Targeted protein degradation by proteolysis-targeting chimera (PROTAC) is one of the exciting modalities for drug discovery and biological discovery. It is important to select an appropriate linker, an E3 ligase ligand, and a target protein ligand in the development; however, it is necessary to synthesize a large number of PROTACs through trial and error. Herein, using a docking simulation of the ternary complex of a hematopoietic prostaglandin D synthase (H-PGDS) degrader, H-PGDS, and cereblon, we have succeeded in developing PROTAC­(H-PGDS)-7 (6), which showed potent and selective degradation activity (DC50 = 17.3 pM) and potent suppression of prostaglandin D2 production in KU812 cells. Additionally, in a Duchenne muscular dystrophy model using mdx mice with cardiac hypertrophy, compound 6 showed better inhibition of inflammatory cytokines than a potent H-PGDS inhibitor TFC-007. Thus, our results demonstrated that in silico simulation would be useful for the rational development of PROTACs.

蛋白水解靶向嵌合体（proteolysis-targeting chimera, PROTAC）介导的靶向蛋白降解，是药物研发与生命科学研究领域极具前景的技术策略之一。

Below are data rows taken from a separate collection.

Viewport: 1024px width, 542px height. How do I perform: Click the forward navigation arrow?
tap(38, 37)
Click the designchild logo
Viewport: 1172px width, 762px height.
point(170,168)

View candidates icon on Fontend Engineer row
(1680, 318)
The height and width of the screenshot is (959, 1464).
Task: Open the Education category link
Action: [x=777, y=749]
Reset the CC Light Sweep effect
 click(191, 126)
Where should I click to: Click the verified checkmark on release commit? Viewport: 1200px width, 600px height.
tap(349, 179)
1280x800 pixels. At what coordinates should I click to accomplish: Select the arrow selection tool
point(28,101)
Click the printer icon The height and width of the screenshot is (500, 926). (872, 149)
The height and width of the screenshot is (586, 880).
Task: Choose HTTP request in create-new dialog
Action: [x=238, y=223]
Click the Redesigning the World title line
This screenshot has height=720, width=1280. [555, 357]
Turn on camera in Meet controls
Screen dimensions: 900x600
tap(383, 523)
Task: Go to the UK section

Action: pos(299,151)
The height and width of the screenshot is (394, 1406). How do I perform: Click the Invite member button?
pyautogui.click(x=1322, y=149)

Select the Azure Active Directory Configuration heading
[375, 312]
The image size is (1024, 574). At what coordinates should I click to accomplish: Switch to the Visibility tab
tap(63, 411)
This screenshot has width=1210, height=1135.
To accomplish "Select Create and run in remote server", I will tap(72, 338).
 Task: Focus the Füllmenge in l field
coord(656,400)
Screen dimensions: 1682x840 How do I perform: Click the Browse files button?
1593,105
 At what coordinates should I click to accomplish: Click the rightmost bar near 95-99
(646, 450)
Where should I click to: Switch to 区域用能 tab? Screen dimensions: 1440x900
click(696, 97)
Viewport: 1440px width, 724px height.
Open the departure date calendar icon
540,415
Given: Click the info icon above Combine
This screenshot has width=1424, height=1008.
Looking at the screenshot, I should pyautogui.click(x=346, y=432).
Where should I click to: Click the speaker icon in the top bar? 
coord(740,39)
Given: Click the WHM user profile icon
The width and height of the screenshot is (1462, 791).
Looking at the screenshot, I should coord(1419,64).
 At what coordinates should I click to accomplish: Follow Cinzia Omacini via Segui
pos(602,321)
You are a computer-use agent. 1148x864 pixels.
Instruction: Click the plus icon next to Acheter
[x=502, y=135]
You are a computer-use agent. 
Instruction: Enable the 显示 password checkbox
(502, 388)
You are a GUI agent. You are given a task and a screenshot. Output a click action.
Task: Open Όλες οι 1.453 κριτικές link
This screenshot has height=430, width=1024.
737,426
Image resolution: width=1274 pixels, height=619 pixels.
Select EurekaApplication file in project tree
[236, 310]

在PROTAC的开发过程中，合理选择连接子（linker）、E3泛素连接酶配体与靶蛋白配体至关重要，但传统研发模式往往需要通过大量试错来合成PROTAC分子。本研究通过对造血型前列腺素D合酶（hematopoietic prostaglandin D synthase, H-PGDS）降解剂、H-PGDS与脑蛋白（cereblon）所形成的三元复合物开展分子对接模拟，成功开发出PROTAC(H-PGDS)-7（编号6），该化合物在KU812细胞中展现出强效且高选择性的蛋白降解活性（DC50=17.3皮摩尔），并可有效抑制前列腺素D2的生成。此外，在携带心肌肥厚的杜氏肌营养不良症（Duchenne muscular dystrophy, DMD）mdx小鼠模型中，化合物6对炎症细胞因子的抑制效果优于强效H-PGDS抑制剂TFC-007。综上，本研究结果证实，虚拟模拟（in silico simulation）辅助策略可用于PROTAC的理性研发。